I was really excited to be a part of CLinked and to contribute to the Phu Hiep Project. I am a Vietnamese American living and working in Singapore.
I worked with Junko (CLinked Founder) and Sung Hae (Education Advisor) for a few months to create a module about Hygiene so that we could go to Hue and train the trainers in Hue. I just finished a course in Instructional Design so I was eager to put my new skills to use, but it was not always easy. We worked through multiple drafts and talked through many logistical details. Sometimes it was hard to find a time for the 3 of us to meet. Sometimes it was hard to balance this against work. I knew in the end that it would be worth it, but nothing could prepare me for the emotions of the actual day I would spend in Hue.
My flight into Hue was delayed (and I learned that this is pretty common for domestic flights), so when I landed in Hue I went straight to the Phu Hiep community with no time to change. One of the artisans, Be, took me to her home so that I could change. When we made it to her home, she opened the door to an open shared area and pointed to the bedroom just a few feet ahead where I could change. There was no door, but rather a tin wall that separated the bedroom from the living room. I stepped behind the wall to find a small cushioned blanket which I believe served as a bed. I quickly got changed and headed into the community room with Be. Being physically in Phu Hiep made it so much more real than I expected.

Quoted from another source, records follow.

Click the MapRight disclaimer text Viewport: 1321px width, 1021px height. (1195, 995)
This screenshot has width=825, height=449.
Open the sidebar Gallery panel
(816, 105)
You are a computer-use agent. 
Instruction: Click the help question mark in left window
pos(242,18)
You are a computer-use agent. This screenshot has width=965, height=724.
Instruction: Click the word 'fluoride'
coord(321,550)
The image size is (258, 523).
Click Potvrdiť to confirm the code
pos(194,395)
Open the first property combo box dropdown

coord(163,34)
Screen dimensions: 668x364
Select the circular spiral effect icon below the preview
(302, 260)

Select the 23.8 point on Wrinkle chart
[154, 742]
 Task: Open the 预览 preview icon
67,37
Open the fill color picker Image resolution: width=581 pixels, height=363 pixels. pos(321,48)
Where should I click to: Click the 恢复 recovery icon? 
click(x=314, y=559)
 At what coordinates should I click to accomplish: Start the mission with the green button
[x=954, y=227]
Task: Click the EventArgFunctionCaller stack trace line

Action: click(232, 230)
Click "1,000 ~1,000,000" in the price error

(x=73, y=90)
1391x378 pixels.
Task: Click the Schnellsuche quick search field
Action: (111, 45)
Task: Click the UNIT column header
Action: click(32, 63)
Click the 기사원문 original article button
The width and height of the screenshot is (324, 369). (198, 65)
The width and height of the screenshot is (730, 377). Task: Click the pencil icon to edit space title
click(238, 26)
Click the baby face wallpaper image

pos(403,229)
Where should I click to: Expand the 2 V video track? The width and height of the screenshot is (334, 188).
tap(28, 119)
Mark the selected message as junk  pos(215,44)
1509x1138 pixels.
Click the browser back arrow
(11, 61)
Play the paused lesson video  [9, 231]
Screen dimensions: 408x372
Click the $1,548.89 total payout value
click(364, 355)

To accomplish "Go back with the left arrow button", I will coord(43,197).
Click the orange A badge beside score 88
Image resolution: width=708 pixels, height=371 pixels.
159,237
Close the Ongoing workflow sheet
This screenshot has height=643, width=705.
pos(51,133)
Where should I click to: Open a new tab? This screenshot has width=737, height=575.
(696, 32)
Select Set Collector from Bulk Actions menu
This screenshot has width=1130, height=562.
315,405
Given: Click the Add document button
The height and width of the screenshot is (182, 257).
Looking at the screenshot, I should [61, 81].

That evening, I delivered the Hygiene Course to a group of young children ages 10 and under at the community center. The evening went as I would have expected. The children were were engaged, and we had many activities and icebreakers to keep their attention. I was so grateful to have Phuong, translate the course. I can speak Vietnamese but I did not want to deliver the course in Vietnamese so that the children could focus on the content rather than a foreign accent. The artisans observed my teaching in preparation for train the trainers the following day. They also had homework: they would pick a lesson and prepare to present one lesson to their peers the following day.
I spent the next day training the trainers at the jewelry studio. What amazed me about the artisans is the amount of dedication, effort, and motivation. I spent the whole day with them to train them to teach about Hygiene. Our agenda was so packed that sometimes even I felt a bit tired so I was surprised and pleased to find that they were constantly engaged throughout the whole day and their energy and enthusiasm to learn remained high until the end.
Initially when I met the artisans I was shy. I wasn’t sure how the day would go, how they would receive the material, and the type of impression that I would make on them. I could tell that most of them were shy as well. They were quiet and and would kindly chuckle at my broken Vietnamese. When I asked questions, they were not eager to raise their hands even though I could tell that they were paying attention. As I started to know them better throughout the day, I felt more connected to each one of them. For example, one of the activities was for each artisan to present a module to the group and receive feedback. There seemed to be different levels of preparation and confidence within the group, however I was amazed to find that when I had 1x1 time with the artisans and they presented to only me, that each person had a strong desire to learn and improve. I was surprised to find that the ones who seemed to be under prepared were able to present 10 times better 1x1, when they didn’t have their peers watching and observing. I was surprised to find that quietest and most shy person was in fact one of the strongest learners and presenters. I was so proud of them.
I knew what my mission was in working with CLinked and contributing to Phu Hiep, but I was surprised at my own emotions. At the end, each person shared feedback about the day. A few of the artisans said that they surprised themselves and that the the training helped them to gain confidence that they didn’t know had. They could not imagine ever presenting to a group, and they were proud of themselves. Hearing that made so happy and so proud of them but at the same time, I was sad because this very special group of young ladies not only have so much potential, but they also have a true desire to learn. It was difficult to know the reality was that they would not have the same education opportunities that I did.
My grandparents left Vietnam after the war. I could have easily in the same shoes as these beautiful artisans. I will forever be grateful to them for giving me so much of them during this visit to the Phu Hiep community in Hue.